Stéphane Manigold, porte-parole du collectif Restons ouverts, réagit au deuxième confinement : « Le Conseil scientifique avait fait d’autres propositions… On est parti pour une instabilité économique et une casse sociale sans précédent ! »

 

La France entame son premier jour de confinement. Les barmans et les restaurateurs ne sont-ils pas les dindons de la farce de ce confinement ?
Je ne sais pas si on peut parler de farce puisqu’il y a quand même beaucoup de morts et de contaminations. Quand on regarde dans le détail, on peut considérer comme une farce. Lorsqu’on lit le rapport Santé Publique France, les clusters ne sont pas les restaurants.
Hier, j’ai écouté avec grande attention l’ensemble des discours du Premier ministre et notamment du ministre de l’Économie, Bruno Le Maire. Il demandait aux Français et aux Françaises de soutenir l’économie française. C’est une belle avancée pour nous. En revanche, la restauration doit dès demain, créer un business modèle que l’on ne méprise pas. On parle du click & collect et la livraison à domicile. C’est prendre des risques sur des entreprises qui sont déjà fragiles en termes de trésorerie et d’aller sur un marché que l’on ne connaît pas. Quand on ne connaît pas un marché, il y a une prise de risque. Vous mettez cette trésorerie à disposition pour cette prise de risque et vous acceptez de perdre de l’argent. Les entreprises sont-elles capables de perdre de l’argent ? Je ne pense pas ! C’est pourquoi il faut des mesures réelles de soutien de la part du gouvernement.
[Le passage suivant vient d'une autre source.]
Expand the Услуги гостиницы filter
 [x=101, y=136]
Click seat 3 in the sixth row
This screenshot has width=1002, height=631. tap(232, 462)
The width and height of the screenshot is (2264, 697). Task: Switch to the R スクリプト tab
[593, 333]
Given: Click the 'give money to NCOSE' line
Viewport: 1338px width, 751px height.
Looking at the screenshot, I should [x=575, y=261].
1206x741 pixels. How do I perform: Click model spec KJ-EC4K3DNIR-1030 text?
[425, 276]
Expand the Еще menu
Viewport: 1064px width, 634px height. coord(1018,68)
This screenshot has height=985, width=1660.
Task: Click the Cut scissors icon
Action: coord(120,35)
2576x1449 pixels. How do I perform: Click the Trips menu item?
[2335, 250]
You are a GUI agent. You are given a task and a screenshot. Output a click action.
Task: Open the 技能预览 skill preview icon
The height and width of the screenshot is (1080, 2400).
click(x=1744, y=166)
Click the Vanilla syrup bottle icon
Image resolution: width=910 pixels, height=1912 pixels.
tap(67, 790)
Hier soir, des manifestations contre le confinement ont eu lieu. Contestez-vous la mise en place de ce confinement ? Le trouvez-vous justifié d’un point de vue sanitaire et politique ?

D’un point de vue sanitaire, il peut se comprendre. D’un point de vue politique, non. Le Comité scientifique Covid-19 avait fait plusieurs propositions au président de la République. La dernière proposition était de cadenasser le pays. De mémoire, le Comité scientifique Covid-19 avait proposé quatre propositions et il n’en a retenu qu’une seule. Il les a d’ailleurs citées, mais il les a balayées dans ce nouvel épisode. Soyons clairs, il y a une deuxième vague, un deuxième confinement et il y en aura un troisième et ainsi de suite. On est parti pour une série ouverture fermeture, une espèce d’instabilité économique terrible et d’une casse sociale sans précédent, sauf si on est réellement dans le quoi qu’il en coûte. Pour l’instant, on n’y est pas. A minima, nos charges fixes doivent être absorbées. On ne demande pas de gagner de l’argent sur cette période, mais au moins nos charges fixes. Pour l’instant, le quoi qu’il en coûte est un discours.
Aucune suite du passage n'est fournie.